Redhead Reviews: Can’t Buy Me Love

Hi world! Chris here. Ever since June started, I’ve been in the weirdest mood. You see, before the corona virus happened, I was supposed to be spending this month in London learning all about the great literature that originated there. I was even going to watch one of Shakespeare’s plays in the Globe Theater. Because those dreams have momentarily been dashed, I wanted to do the next best thing that I could. For me, that’s reading and writing about my favorite Shakespeare play; Twelfth Night.

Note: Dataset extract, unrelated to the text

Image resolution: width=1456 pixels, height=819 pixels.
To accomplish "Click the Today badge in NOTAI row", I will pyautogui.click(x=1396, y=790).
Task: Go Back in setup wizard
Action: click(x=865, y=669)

This is one of Shakespeare’s comedies that involves a bunch of different people falling in love and playing pranks on each other. It’s basically the original romcom and I LOVE romcoms. However, as an English major that’s been trained to detect anything that could potentially lead to an essay, I couldn’t help but notice something a little shady about Olivia and that’s where this super simple essay came from!

Can’t Buy Me Love

Across the world, there are several popular and well-known symbols of love. These things are often gifted from one romancer to the next on the conquest of finding the person one hopes to spend the rest of their life with. Usually they have little meaning beyond ‘I love you.’ However, in Shakespeare’s play, Twelfth Night, he makes Olivia partake in passing tokens to her favorite suitor that each stand as symbols for something that goes a little beyond being in love.

The play holds a reoccurring theme of status and wealth as it tackles Malvolio’s feelings for Olivia, Maria and Sir Toby, as well as Viola’s love for the Duke Orsino. However, this theme hits a brand-new point when Olivia falls for Cesario, the disguise of Viola in man’s clothing. Upon their first meeting, Olivia is almost instantly in love, but Viola, a straight female that is aware of the shared gender between them, doesn’t feel the same. In an attempt to further their acquaintance, Olivia gives her messenger a ring to take to Viola/Cesario, claiming he left it with her. As a ring is often used to symbolize the eternity of a relationship, this can be viewed as her admitting she feels for Cesario and wants to be with him for as long as they can. However, later in the play, Olivia states that “youth is bought more oft than begged or / borrowed” (3.4.3-4)1 and reveals the true intentions behind her gift as she was actually trying to buy his love in return for her own.

This concept can be supported further by the fact that rings are also a symbol of status and wealth. Olivia is a high-born lady with plenty of money and land to herself. Viola, still disguised as Cesario, is a simple servant to Orsino. There is an obvious gap between where they belong both socially and economically, but Olivia’s gift hints to the idea that she’s willing to pay to close that gap if he would simply be hers.

Unfortunately for her, Viola disregards this advance as she is the only one aware of the fact that Olivia would not love her if she knew that Viola was truly a woman. Still, Olivia does not give up her pursuit and eventually places her gifts upon Viola’s twin brother when she believes him to be Cesario. Sebastian makes a speech about this, recalling “this pearl she gave [him]” (4.3.2) and the “flood of fortune” (4.3.11) that has also come with Olivia. It appears that Olivia is trying a different technique from the symbol of the ring as pearls can be used to symbolize humility and generosity. She is clearly aware of the financial gain her lover could obtain from marrying her, but she’s using the pearl to try and level herself with him, reminding him of how humble she is. She’s trying to shorten the appearance of the gap between their social classes instead of reminding him how much richer she is than him. However, by using a precious jewel to do this, she is still attempting to bribe him into loving her instead of truly creating authentic feelings between them.

By the end of the play, Olivia manages to catch one man with her money and her ability to “sway her house [and] command her / followers,” (4.3.16-17) which is just another sign of her wealth and noble birth. Of course, it is assumed that Sebastian’s feelings for Olivia are true by the time the play is over, but when one recalls how he arrived in the play lost and almost completely alone, it does make you wonder.

Note

  1. William Shakespeare, “Twelfth Night”, in The Complete Works of Shakespeare, ed. David Bevington (Pearson, 2014), pp. 333-370. Future citations of “Twelfth Night” are to this edition and will be noted parenthetically by book and line numbers in the text.

Citation

Shakespeare, William. “Twelfth Night.” The Complete Works of Shakespeare, Edited by David Bevington, Pearson, 2014, pp. 337-369.

P.S. Amanda Bynes stared in a modern retelling of this story and it’s great. Check out She’s the Man if you’re interested. And stay safe out there!